Vraiment, monsieur Affre,—vous n’y pensez pas,—de venir ainsi, comme Bossuet, rappeler les rois au souvenir de la condition humaine, la même pour tous—de leur rappeler par des paroles sévères qu’ils ne doivent pas se laisser éblouir par la splendeur de leur rang, ni enivrer par l’encens qu’on leur prodigue;

De les prier ainsi de se souvenir des autres hommes, et de les vouloir prendre en compassion et en miséricorde.

O saint homme! qui traversez ainsi la vie, les yeux sur la pointe de vos souliers, sans regarder ni devant vous, ni à droite ni à gauche,—et ne vous apercevant, dans votre pieuse contemplation, de rien de ce qui se passe, de rien de ce qui s’est passé depuis cinquante ans.

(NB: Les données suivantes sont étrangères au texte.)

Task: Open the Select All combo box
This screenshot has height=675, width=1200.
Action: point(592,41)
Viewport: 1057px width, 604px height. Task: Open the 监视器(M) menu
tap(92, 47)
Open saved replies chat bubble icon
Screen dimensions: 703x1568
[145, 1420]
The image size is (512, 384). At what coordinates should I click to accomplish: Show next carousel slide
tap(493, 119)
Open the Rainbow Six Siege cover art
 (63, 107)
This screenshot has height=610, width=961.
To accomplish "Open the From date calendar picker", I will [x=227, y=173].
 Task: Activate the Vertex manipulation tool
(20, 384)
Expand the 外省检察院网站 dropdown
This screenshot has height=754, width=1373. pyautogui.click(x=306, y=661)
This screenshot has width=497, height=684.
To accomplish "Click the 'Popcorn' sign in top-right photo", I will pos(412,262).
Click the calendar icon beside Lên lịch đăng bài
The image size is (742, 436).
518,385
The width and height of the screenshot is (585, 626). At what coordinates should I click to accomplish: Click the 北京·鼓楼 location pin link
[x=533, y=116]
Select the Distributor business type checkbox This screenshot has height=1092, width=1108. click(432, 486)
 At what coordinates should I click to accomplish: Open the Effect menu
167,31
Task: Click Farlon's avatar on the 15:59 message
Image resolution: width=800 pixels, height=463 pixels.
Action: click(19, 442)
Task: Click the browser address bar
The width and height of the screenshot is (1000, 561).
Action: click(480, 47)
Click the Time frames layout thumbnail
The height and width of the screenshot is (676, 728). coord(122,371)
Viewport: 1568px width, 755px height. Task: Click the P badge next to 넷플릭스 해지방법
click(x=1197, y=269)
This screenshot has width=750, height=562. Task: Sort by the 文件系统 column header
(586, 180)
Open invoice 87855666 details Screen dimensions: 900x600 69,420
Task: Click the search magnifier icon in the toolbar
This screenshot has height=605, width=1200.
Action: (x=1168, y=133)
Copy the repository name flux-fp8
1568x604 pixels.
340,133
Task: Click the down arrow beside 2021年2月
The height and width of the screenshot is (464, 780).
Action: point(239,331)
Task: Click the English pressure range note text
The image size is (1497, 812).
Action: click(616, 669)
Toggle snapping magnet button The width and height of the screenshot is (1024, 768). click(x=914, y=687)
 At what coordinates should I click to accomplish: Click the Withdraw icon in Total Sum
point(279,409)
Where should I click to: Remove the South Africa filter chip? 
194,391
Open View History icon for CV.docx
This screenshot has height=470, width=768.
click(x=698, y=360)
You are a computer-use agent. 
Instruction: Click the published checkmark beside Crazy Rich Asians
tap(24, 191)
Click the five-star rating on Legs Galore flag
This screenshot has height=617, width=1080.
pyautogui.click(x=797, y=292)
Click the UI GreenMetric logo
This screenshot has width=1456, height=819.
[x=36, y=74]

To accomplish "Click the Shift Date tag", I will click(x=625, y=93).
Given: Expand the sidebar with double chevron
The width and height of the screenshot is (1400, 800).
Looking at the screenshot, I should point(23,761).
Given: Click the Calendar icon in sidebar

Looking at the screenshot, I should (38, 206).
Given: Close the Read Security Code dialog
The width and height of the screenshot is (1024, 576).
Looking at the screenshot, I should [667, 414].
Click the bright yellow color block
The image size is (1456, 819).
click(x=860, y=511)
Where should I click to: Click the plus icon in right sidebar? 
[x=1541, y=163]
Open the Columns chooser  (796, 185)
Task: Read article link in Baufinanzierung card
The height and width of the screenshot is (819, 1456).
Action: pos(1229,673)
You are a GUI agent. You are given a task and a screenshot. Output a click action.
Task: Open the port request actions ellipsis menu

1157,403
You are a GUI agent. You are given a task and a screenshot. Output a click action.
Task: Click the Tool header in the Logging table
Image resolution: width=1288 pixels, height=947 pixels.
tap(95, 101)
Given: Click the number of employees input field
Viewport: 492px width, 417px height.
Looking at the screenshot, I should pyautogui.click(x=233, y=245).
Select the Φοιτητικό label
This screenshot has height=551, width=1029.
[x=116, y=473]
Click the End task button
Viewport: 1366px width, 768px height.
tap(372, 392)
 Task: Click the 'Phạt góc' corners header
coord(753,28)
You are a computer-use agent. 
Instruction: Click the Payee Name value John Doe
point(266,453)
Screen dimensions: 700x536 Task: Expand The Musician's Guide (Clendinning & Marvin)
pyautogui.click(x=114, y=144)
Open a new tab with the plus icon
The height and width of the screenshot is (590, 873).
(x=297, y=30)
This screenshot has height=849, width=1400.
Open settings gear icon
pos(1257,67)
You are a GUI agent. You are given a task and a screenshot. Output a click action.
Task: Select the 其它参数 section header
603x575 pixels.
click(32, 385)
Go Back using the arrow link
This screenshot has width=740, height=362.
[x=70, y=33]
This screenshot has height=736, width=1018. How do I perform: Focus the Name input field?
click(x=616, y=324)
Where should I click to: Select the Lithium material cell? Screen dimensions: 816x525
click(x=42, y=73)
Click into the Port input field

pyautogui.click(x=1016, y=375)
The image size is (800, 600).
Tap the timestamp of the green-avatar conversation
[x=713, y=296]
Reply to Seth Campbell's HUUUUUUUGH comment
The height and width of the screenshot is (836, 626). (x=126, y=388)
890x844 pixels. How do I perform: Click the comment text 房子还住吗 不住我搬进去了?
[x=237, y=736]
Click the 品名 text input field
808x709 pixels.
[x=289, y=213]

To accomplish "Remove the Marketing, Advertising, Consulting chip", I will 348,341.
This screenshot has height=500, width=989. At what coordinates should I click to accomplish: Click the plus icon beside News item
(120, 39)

Ce n’est plus le temps où les rois étaient adorés, et où La Bruyère lui-même,—ce moraliste frondeur, disait de Louis XIV: «Le roi n’a pas dédaigné d’être beau, afin de réunir en lui toutes les perfections.»

Votre discours, monseigneur, ressemble singulièrement à un vieux cantique à la Vierge que chantent encore aujourd’hui les marins de nos côtes de Normandie:

Quelqu’effort que le Turc fasse,
Nous nous moquerons de lui,
Et braverons son audace
Par votre invincible appui.

Vous n’avez donc pas compris,—monseigneur,—cet abaissement où est tombée la royauté aujourd’hui, tel que vous auriez dû retourner vos paroles,—et recommander les rois à la clémence et à la merci des peuples.

Est-il un homme qui chaque jour soit aussi cruellement et aussi impunément insulté que le roi de France?—ne savez-vous pas qu’au moment où vous parliez on jugeait le quatrième assassin du roi?—et l’enfant que vous baptisiez, tandis que quelques journaux le traitaient assez ridiculement de monseigneur, presque tous ne lui donnaient-ils pas déjà aussi comme un baptême de railleries et d’invectives?

Demandez à vos vicaires moins distraits, monseigneur, et ils vous diront que la royauté est aujourd’hui la royauté insultante dont on aggrava le supplice de Jésus-Christ,—une couronne d’épines sur la tête,—un roseau pour sceptre,—et des soufflets sur le visage.

Il faut absolument, monseigneur, faire aujourd’hui soi-même ses discours;—et, quelque beaux que soient les modèles de l’éloquence de la chaire, il les faut abandonner, car ils parlaient de choses qui ne sont plus.